Armstrong is the great hero of Jazz and -- as in The Civil War --
race is the series's great theme. Again and again, the theme threads its way
through the documentary: slavery and the first "free" jam sessions in New
Orleans's Congo Square; the way white musicians wanted to play with blacks but
were forced apart by segregation (the great line often quoted by Armstrong, but
omitted from Jazz, about his first meeting with his lifelong friend Jack
Teagarden: "You're a spade, I'm an ofay -- let's blow"). And the subject of
race instigates the film's first great cinematic moment. We've been following
the adventures of the all-white Original Dixieland Jazz Band -- the first band
to record jazz (in part because the black cornettist Freddie Keppard turned
down a recording offer) and the first to score a hit, with "Livery Stable
Blues." It's a jovial history. Until we get to the end of their story. The
trumpeter Nick LaRocca has been retired from jazz, but he reacts violently to
the first published histories of jazz: "My contention is that the negroes
learned to play this rhythm and music from the whites. . . . The
negro did not play any kind of music equal to white men at any time." From that
statement, Burns cuts to Wynton Marsalis, who, as one of the regular
commentators throughout the film, is a presiding spirit. Marsalis -- the great
pedagogue of jazz, the Leonard Bernstein of our era -- is speechless. He looks
away, eyes closed. Burns holds the shot. For a moment it's unclear whether
Marsalis is going to speak or burst into tears. And then he composes himself
and provides a conciliatory explanation.

◆ **Information given**
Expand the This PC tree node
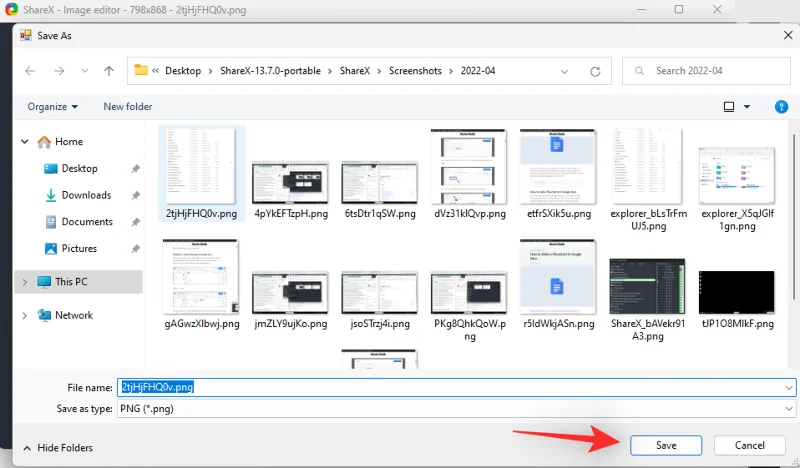The width and height of the screenshot is (800, 468). tap(24, 282)
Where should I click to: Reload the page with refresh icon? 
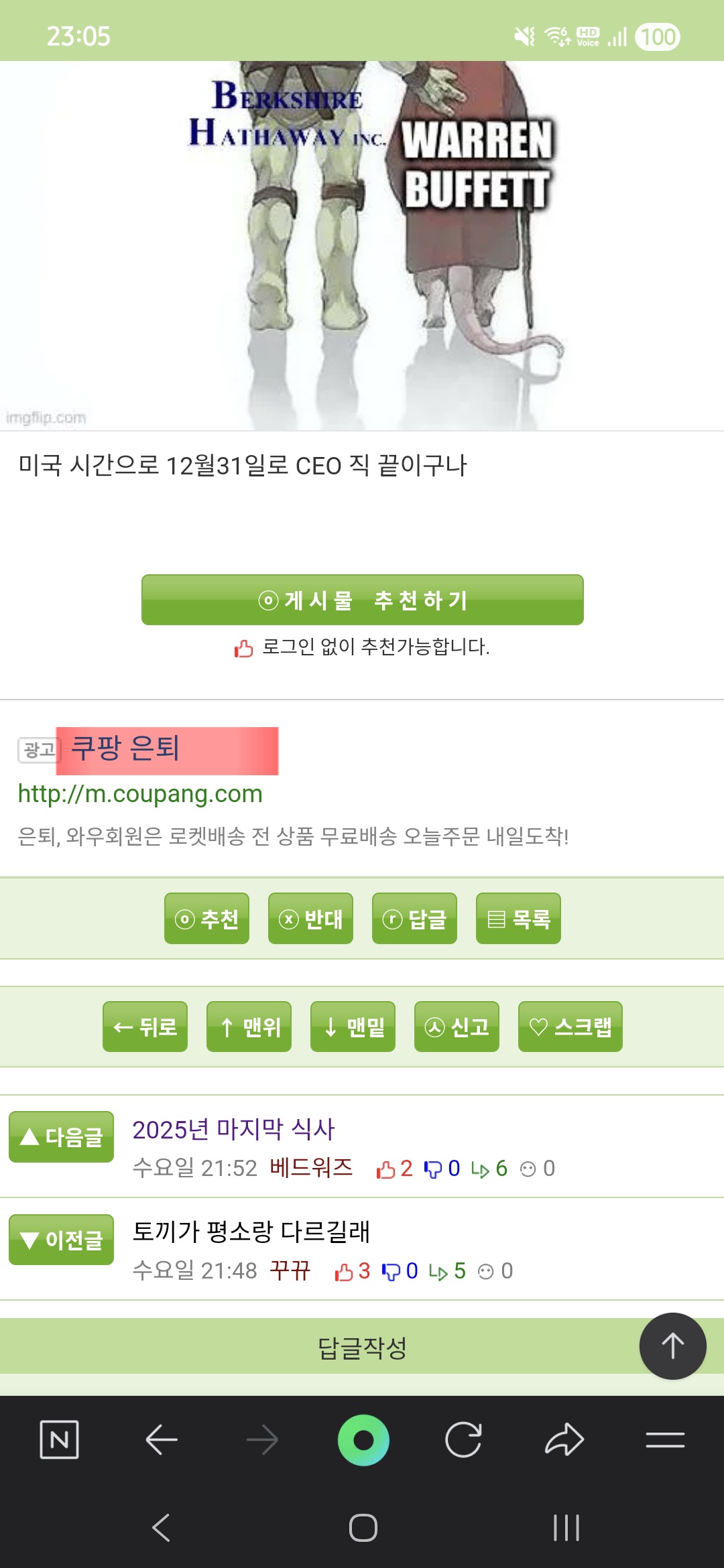[x=463, y=1439]
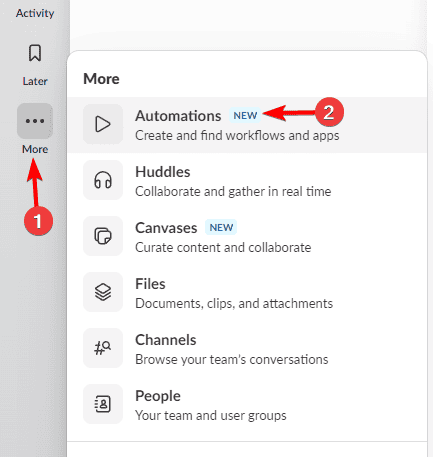The image size is (433, 457).
Task: Click the NEW badge beside Automations
Action: coord(245,116)
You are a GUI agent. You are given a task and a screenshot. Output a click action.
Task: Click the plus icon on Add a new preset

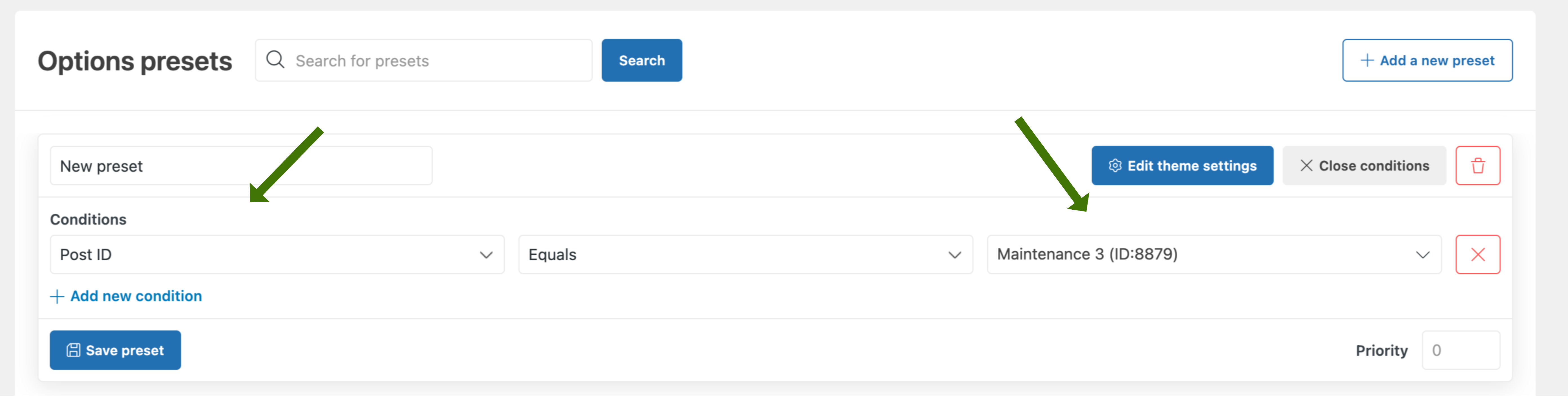click(x=1367, y=60)
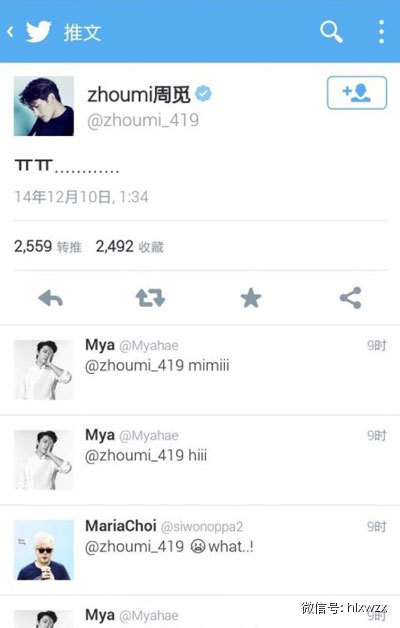Open the three-dot overflow menu
This screenshot has height=628, width=400.
[x=381, y=32]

◆ **Given task A**
Copy out the records word for word, starting at the line that contains "You are a GUI" and going through the last line of the records. Leave out the pictures.
◆ **Given task B**
Carry on the review of the jazz documentary from its last sentence.
The records are unrelated to the review of the jazz documentary.

◆ **Task answer A**
You are a GUI agent. You are given a task and a screenshot. Output a click action.
Task: Click the plus icon on Add a new preset

click(x=1367, y=60)
Open the three-dot overflow menu
This screenshot has height=628, width=400.
[x=381, y=32]

◆ **Task answer B**
At one point Marsalis offers a loving disquisition on the character the film
calls "the first truly great white jazz musician." Bix Beiderbecke -- the child
of middle-class German-American Presbyterians from Davenport, Iowa -- pursued
Armstrong with a passion. "You're going out every night," offers Marsalis,
"you're hearing the greatest musician in the world play -- Louis Armstrong --
and all you want to do is be able to play like him. But you've been told,
`Don't listen to them. These are niggers and they ain't playing nothing, and
this is some coon music and it's all a joke.' But you realize it's the most
serious thing you've ever encountered in your life. And when you realize that,
you realize that you, too, are a part of it. And that's got to be exhilarating
and terrifying at the same time. Because to accept jazz music means that at a
certain time you have to accept something about the humanity of the United
States negro."
For Beiderbecke, choosing jazz was in every way a subversive act. And that act
-- that subversive act of jazz -- is the film's life blood. "Jim Crow," the
film reminds us, was first a minstrel hit -- the first jazz hit, if you will.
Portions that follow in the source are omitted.